Data for this exercise Block Start

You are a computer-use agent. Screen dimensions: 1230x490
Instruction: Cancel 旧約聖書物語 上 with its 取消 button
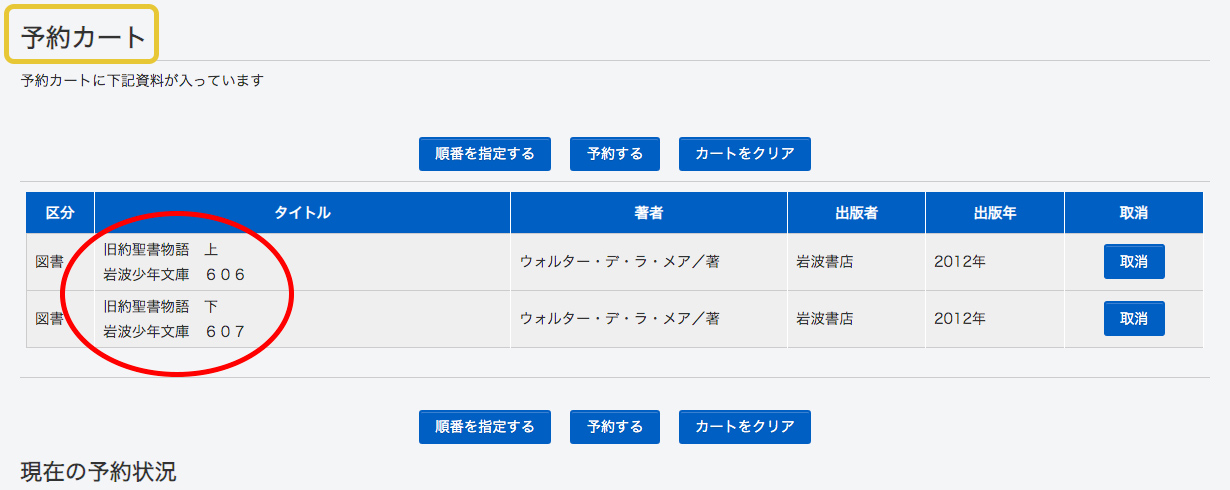[1134, 262]
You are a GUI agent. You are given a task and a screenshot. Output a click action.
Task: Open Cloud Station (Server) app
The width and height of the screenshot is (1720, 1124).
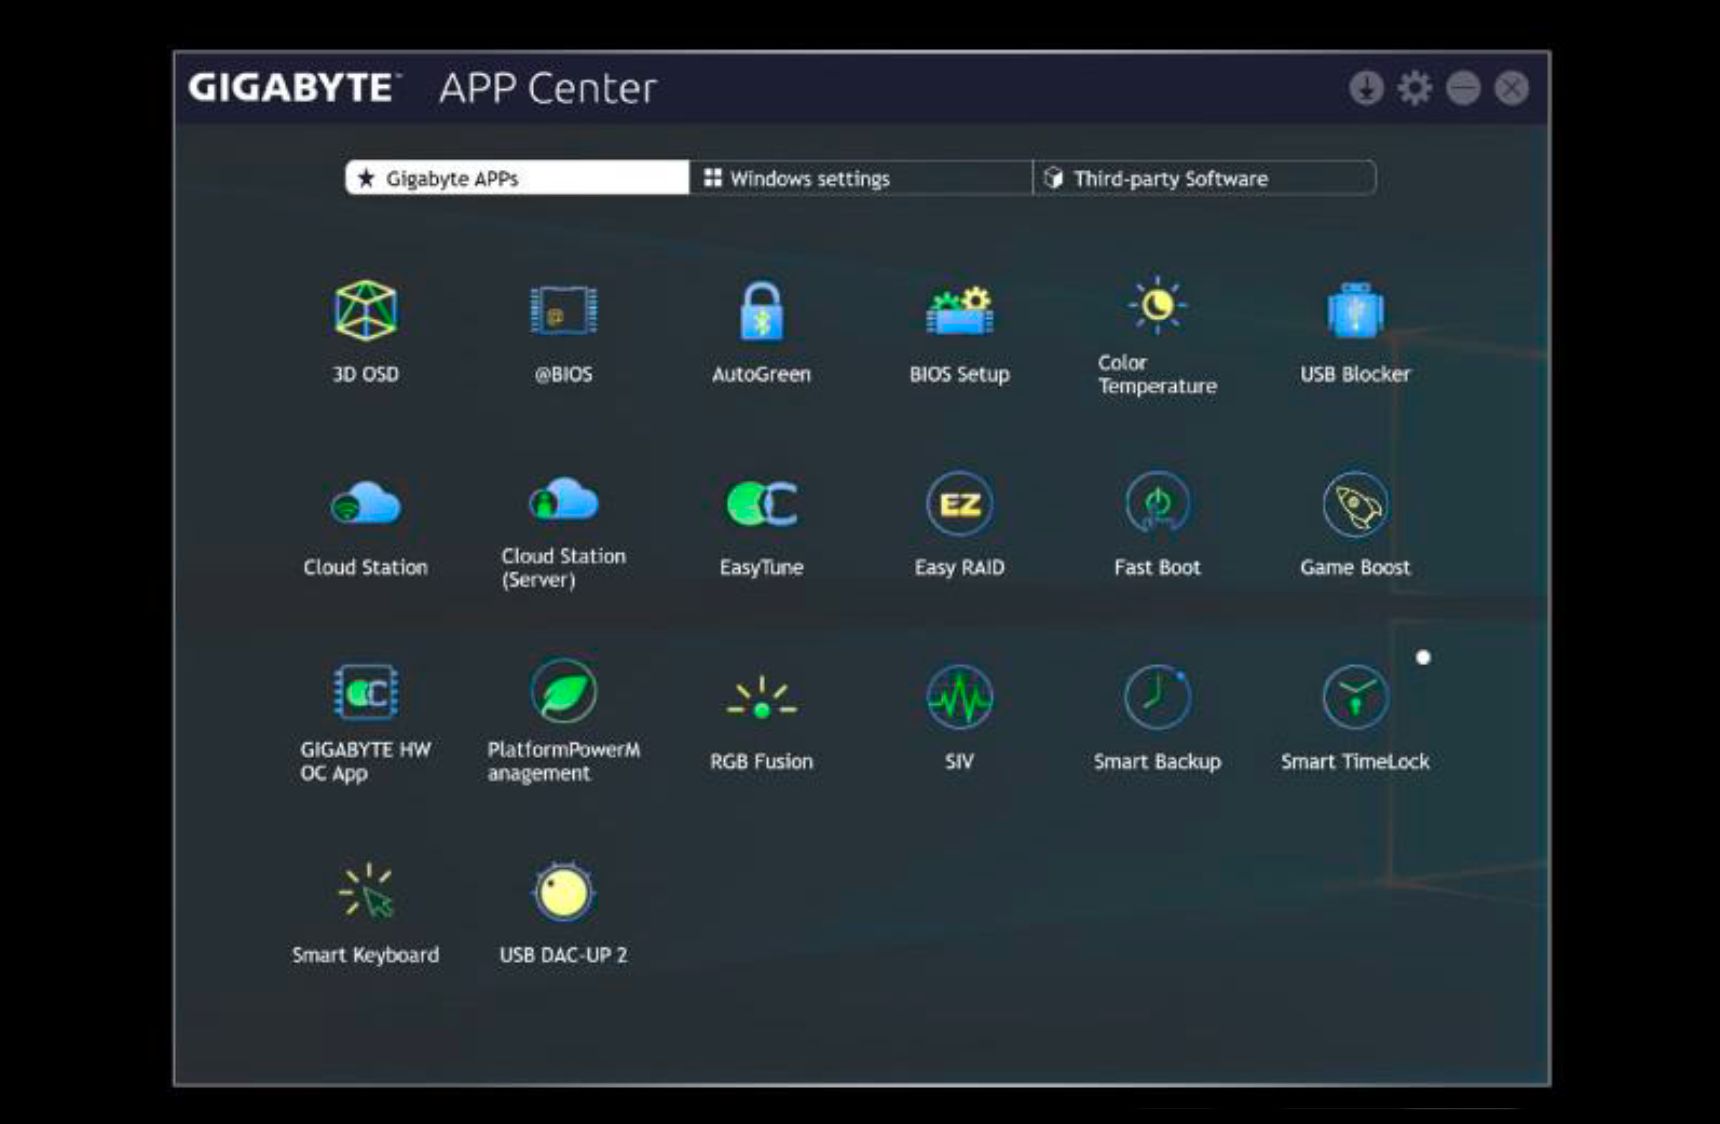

Data for this exercise Block End

> [Exercise aim]:
Extract, from the listing above, every line where the string "agent" occurs.

> [Solution below]:
You are a computer-use agent. Screen dimensions: 1230x490
You are a GUI agent. You are given a task and a screenshot. Output a click action.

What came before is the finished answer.